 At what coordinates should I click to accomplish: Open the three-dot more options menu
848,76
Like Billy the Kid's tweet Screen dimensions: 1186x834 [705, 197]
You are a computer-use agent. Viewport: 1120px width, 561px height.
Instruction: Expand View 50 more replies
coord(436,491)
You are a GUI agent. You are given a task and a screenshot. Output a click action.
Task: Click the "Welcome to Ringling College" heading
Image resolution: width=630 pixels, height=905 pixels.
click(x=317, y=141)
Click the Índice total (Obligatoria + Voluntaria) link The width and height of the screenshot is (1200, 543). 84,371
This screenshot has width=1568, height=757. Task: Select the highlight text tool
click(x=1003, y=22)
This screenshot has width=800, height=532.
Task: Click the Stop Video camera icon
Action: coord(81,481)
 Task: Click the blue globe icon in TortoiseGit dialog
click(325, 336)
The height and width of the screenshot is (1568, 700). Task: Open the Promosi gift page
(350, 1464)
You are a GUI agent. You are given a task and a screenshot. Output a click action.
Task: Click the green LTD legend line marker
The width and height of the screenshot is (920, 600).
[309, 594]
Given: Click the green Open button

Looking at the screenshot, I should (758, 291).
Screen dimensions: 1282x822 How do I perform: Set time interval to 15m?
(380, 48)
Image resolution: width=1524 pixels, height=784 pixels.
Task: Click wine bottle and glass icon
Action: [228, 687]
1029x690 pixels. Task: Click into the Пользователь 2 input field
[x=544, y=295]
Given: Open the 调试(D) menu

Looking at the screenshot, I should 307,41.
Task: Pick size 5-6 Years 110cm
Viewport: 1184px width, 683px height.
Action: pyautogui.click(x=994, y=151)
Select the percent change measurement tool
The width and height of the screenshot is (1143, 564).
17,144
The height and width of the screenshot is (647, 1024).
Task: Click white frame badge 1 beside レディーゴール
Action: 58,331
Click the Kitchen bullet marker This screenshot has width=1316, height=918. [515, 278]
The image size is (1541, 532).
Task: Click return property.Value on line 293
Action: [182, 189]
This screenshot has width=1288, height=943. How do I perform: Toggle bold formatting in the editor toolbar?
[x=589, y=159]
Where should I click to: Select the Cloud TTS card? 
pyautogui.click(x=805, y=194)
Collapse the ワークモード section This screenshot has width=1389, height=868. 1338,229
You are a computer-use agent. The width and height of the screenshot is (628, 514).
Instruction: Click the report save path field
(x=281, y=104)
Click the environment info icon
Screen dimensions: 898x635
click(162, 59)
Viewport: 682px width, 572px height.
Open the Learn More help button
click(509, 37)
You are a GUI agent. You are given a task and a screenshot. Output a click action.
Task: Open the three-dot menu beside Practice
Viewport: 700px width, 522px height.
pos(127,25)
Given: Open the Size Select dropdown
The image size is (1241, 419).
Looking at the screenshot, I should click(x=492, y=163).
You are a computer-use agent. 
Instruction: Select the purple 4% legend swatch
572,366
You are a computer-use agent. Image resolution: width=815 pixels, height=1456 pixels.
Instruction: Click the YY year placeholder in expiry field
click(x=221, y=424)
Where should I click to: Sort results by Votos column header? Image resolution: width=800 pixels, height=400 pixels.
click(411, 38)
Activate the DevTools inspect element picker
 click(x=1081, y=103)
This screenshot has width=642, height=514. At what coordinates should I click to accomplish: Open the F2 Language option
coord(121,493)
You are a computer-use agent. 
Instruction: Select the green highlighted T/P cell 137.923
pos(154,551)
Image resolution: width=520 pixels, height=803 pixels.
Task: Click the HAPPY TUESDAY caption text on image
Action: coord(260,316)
================================
▸ **EXERCISE GOAL**: Copy all of the lines above without changing anything.

▸ **EXERCISE ANSWER**:
 At what coordinates should I click to accomplish: Open the three-dot more options menu
848,76
Like Billy the Kid's tweet Screen dimensions: 1186x834 [705, 197]
You are a computer-use agent. Viewport: 1120px width, 561px height.
Instruction: Expand View 50 more replies
coord(436,491)
You are a GUI agent. You are given a task and a screenshot. Output a click action.
Task: Click the "Welcome to Ringling College" heading
Image resolution: width=630 pixels, height=905 pixels.
click(x=317, y=141)
Click the Índice total (Obligatoria + Voluntaria) link The width and height of the screenshot is (1200, 543). 84,371
This screenshot has width=1568, height=757. Task: Select the highlight text tool
click(x=1003, y=22)
This screenshot has width=800, height=532.
Task: Click the Stop Video camera icon
Action: coord(81,481)
 Task: Click the blue globe icon in TortoiseGit dialog
click(325, 336)
The height and width of the screenshot is (1568, 700). Task: Open the Promosi gift page
(350, 1464)
You are a GUI agent. You are given a task and a screenshot. Output a click action.
Task: Click the green LTD legend line marker
The width and height of the screenshot is (920, 600).
[309, 594]
Given: Click the green Open button

Looking at the screenshot, I should (758, 291).
Screen dimensions: 1282x822 How do I perform: Set time interval to 15m?
(380, 48)
Image resolution: width=1524 pixels, height=784 pixels.
Task: Click wine bottle and glass icon
Action: [228, 687]
1029x690 pixels. Task: Click into the Пользователь 2 input field
[x=544, y=295]
Given: Open the 调试(D) menu

Looking at the screenshot, I should 307,41.
Task: Pick size 5-6 Years 110cm
Viewport: 1184px width, 683px height.
Action: pyautogui.click(x=994, y=151)
Select the percent change measurement tool
The width and height of the screenshot is (1143, 564).
17,144
The height and width of the screenshot is (647, 1024).
Task: Click white frame badge 1 beside レディーゴール
Action: 58,331
Click the Kitchen bullet marker This screenshot has width=1316, height=918. [515, 278]
The image size is (1541, 532).
Task: Click return property.Value on line 293
Action: [182, 189]
This screenshot has width=1288, height=943. How do I perform: Toggle bold formatting in the editor toolbar?
[x=589, y=159]
Where should I click to: Select the Cloud TTS card? 
pyautogui.click(x=805, y=194)
Collapse the ワークモード section This screenshot has width=1389, height=868. 1338,229
You are a computer-use agent. The width and height of the screenshot is (628, 514).
Instruction: Click the report save path field
(x=281, y=104)
Click the environment info icon
Screen dimensions: 898x635
click(162, 59)
Viewport: 682px width, 572px height.
Open the Learn More help button
click(509, 37)
You are a GUI agent. You are given a task and a screenshot. Output a click action.
Task: Open the three-dot menu beside Practice
Viewport: 700px width, 522px height.
pos(127,25)
Given: Open the Size Select dropdown
The image size is (1241, 419).
Looking at the screenshot, I should click(x=492, y=163).
You are a computer-use agent. 
Instruction: Select the purple 4% legend swatch
572,366
You are a computer-use agent. Image resolution: width=815 pixels, height=1456 pixels.
Instruction: Click the YY year placeholder in expiry field
click(x=221, y=424)
Where should I click to: Sort results by Votos column header? Image resolution: width=800 pixels, height=400 pixels.
click(411, 38)
Activate the DevTools inspect element picker
 click(x=1081, y=103)
This screenshot has width=642, height=514. At what coordinates should I click to accomplish: Open the F2 Language option
coord(121,493)
You are a computer-use agent. 
Instruction: Select the green highlighted T/P cell 137.923
pos(154,551)
Image resolution: width=520 pixels, height=803 pixels.
Task: Click the HAPPY TUESDAY caption text on image
Action: coord(260,316)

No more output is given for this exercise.